If all the Greek mythology retellings published in the last decade got together and made a band, The Song of Achilles would be my bias. I will fully admit that this is the book against which I judge all other retellings, for better or for worse. The Silence of the Girls (Pat Barker) held up somewhat and Ariadne (Jennifer Saint) not at all, and, given the great wealth of Greek retellings that seem to be out there, I’m looking forward to judging more. No, really, this’ll be fun.
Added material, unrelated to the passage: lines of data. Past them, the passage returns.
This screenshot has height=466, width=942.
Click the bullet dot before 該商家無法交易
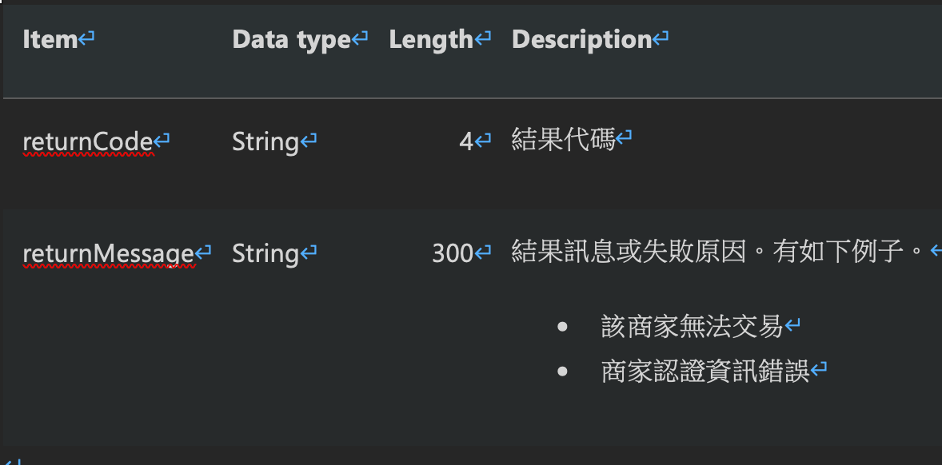562,327
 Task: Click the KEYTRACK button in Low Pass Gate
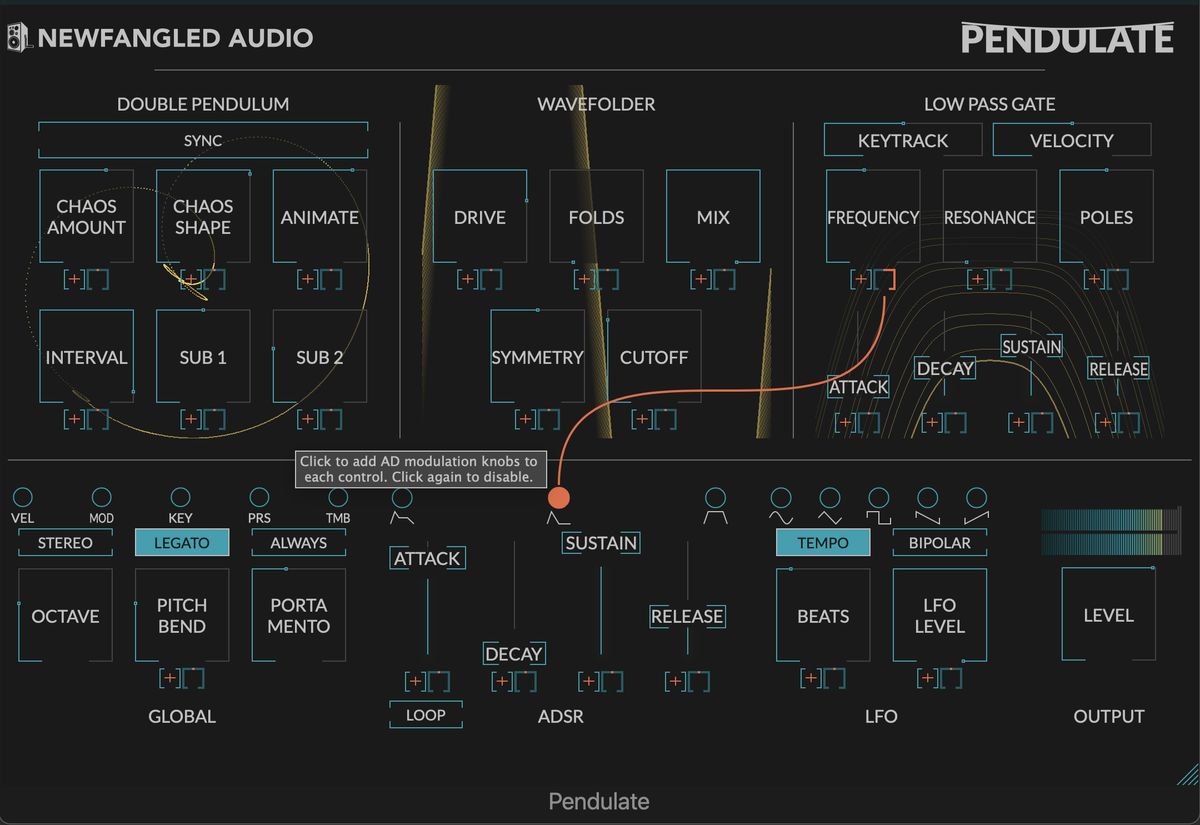pos(902,141)
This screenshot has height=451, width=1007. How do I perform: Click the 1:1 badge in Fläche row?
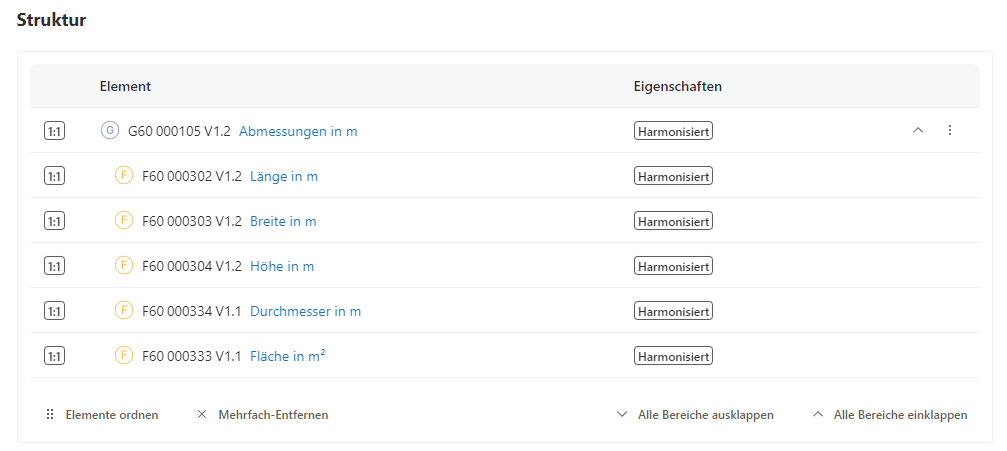click(x=54, y=356)
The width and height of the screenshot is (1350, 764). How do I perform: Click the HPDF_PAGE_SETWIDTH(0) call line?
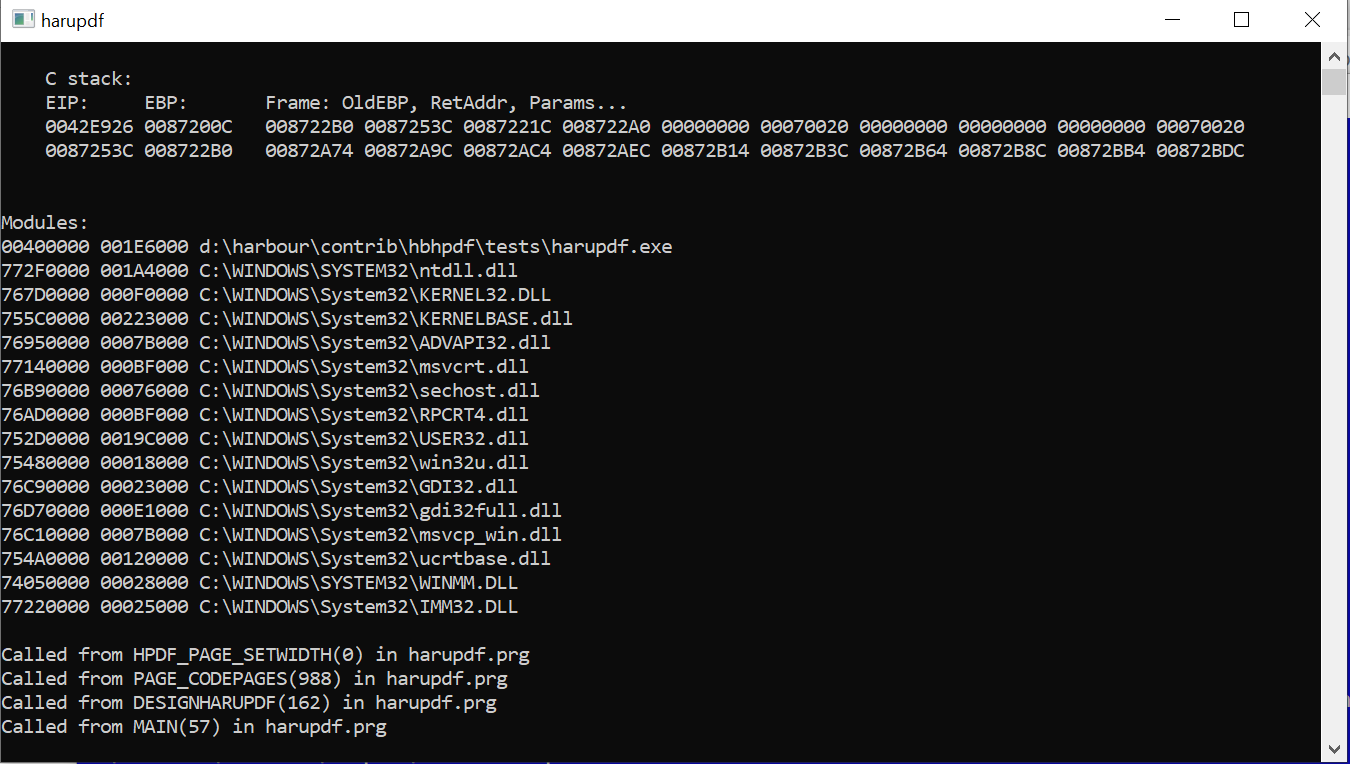click(x=265, y=655)
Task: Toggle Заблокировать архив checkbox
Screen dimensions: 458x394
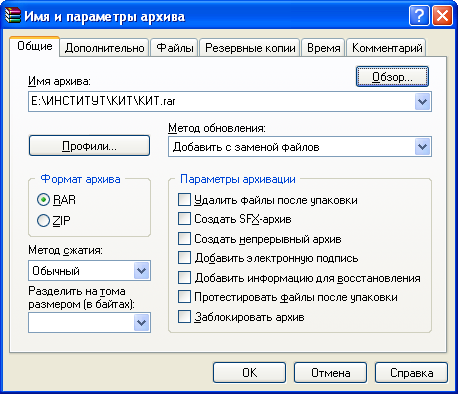Action: [184, 317]
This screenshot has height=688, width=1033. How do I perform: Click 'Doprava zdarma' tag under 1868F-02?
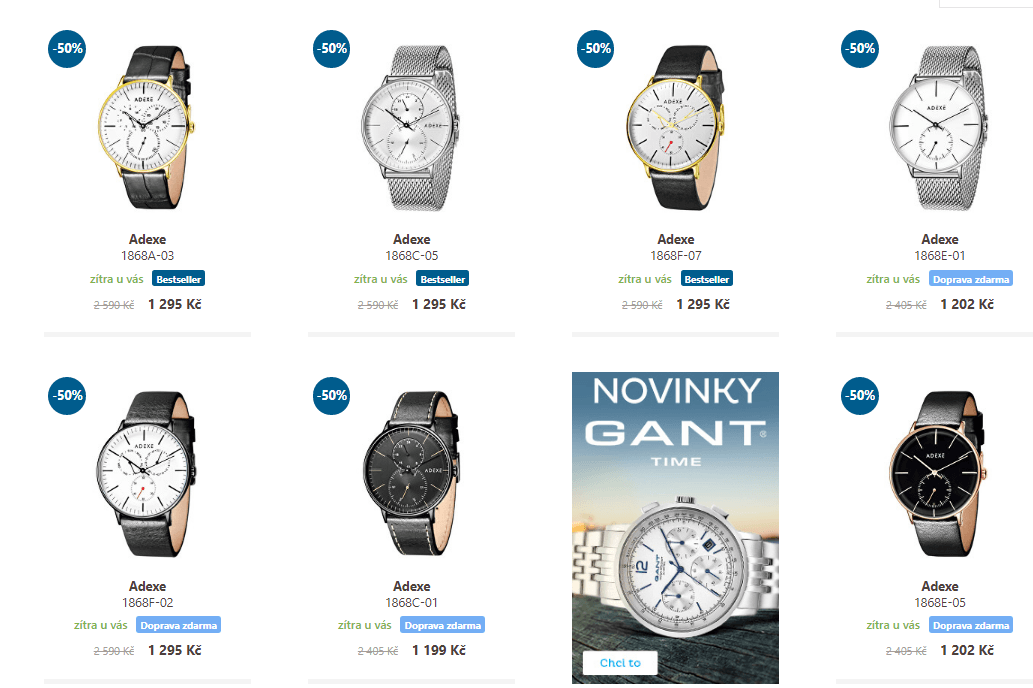click(179, 625)
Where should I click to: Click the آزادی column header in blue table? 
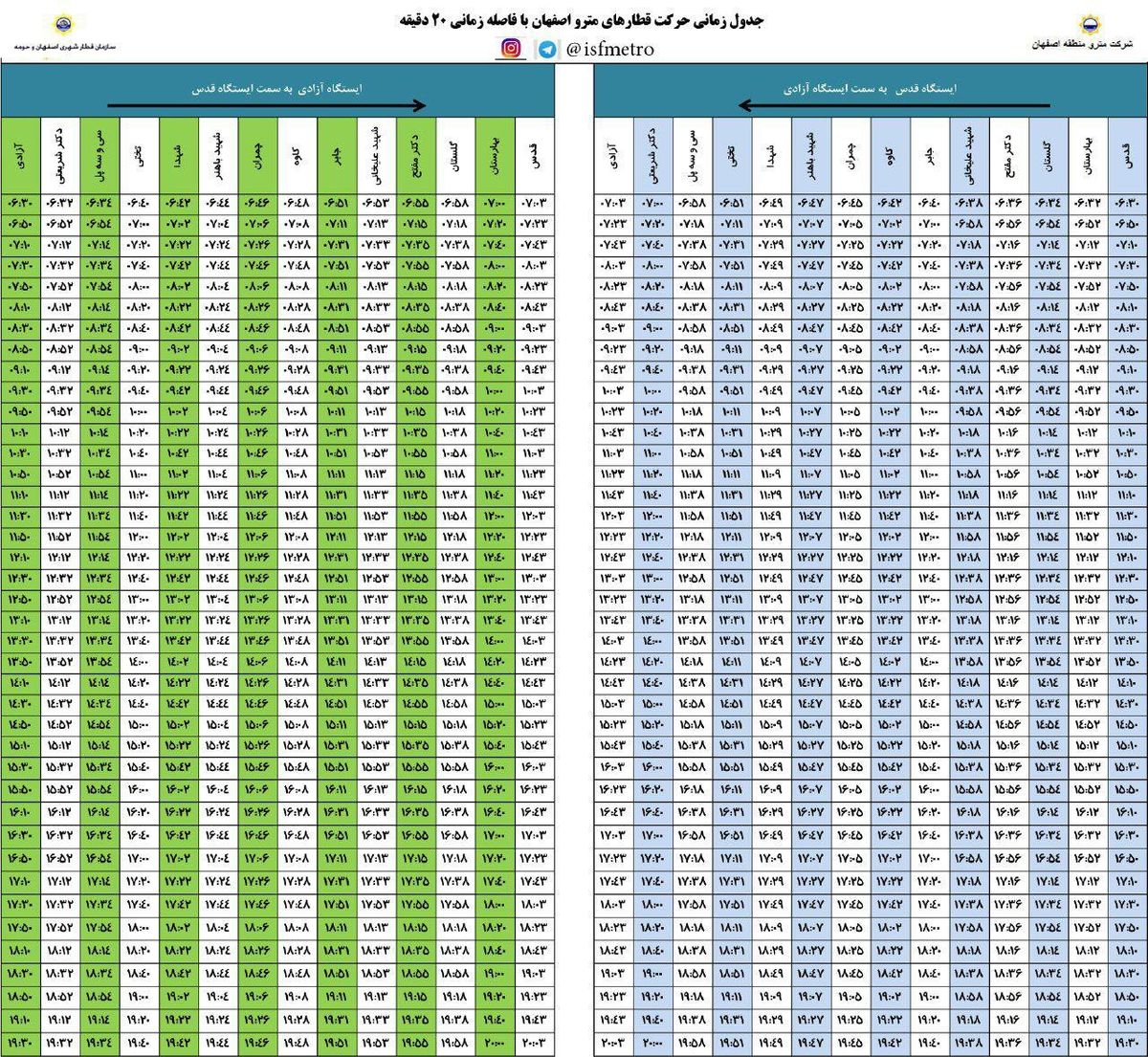tap(612, 153)
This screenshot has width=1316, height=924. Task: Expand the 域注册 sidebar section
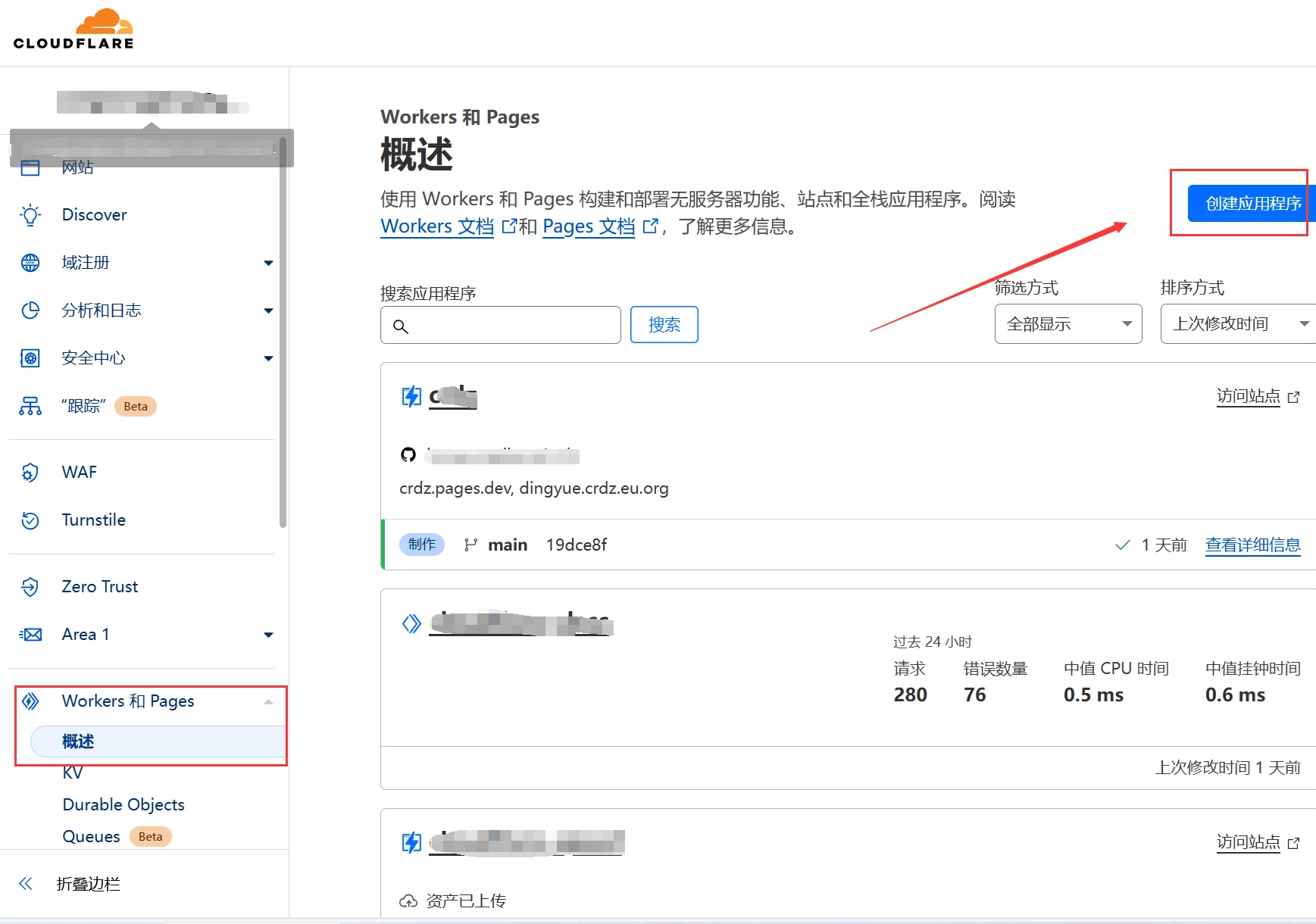[268, 263]

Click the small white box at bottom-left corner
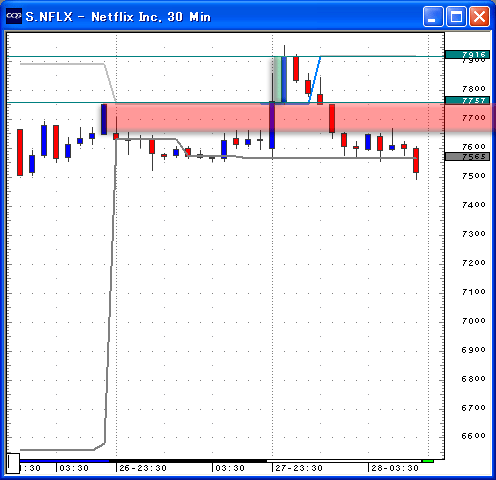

The Song of Achilles begins with the story of Patroclus, scorned son of a hard-hearted king. His father, Menoitius, is cold and demanding; his mother suffers from a major intellectual disability that sometimes prevents her from recognizing her own son. Born small and uninterested in violence, Patroclus grows up in the shadow of his fiercer father, and – to a lesser extent – in the golden shadow cast by Achilles, prince of Phthia, who is held up by Menoitius as a prototype of what a son should be. Patroclus has no heroic deeds to his name, no godly lineage; the most notable event in his childhood is his father’s failed attempt to betroth him to Helen of Trojan fame, which begins with some snarky interference from Odysseus and ends with Patroclus signing a blood oath to uphold Helen’s marriage to Menelaus of Mycenae. He is finally exiled from his father’s kingdom at the age of ten when he accidentally kills the son of one of his father’s noblemen, and is sent to be fostered at the court of Peleus, father of Achilles. Despite a rocky start, Achilles chooses Patroclus as his personal companion against the wishes of his sea nymph mother, Thetis, and they grow up side by side. After a few years in Peleus’s palace, Patroclus follows Achilles to the mountains, where they study medicine and wilderness survival with the centaur Chiron. Safe from Thetis’s interference and sheltered from the rest of the world, they become lovers shortly after Achilles’s sixteenth birthday.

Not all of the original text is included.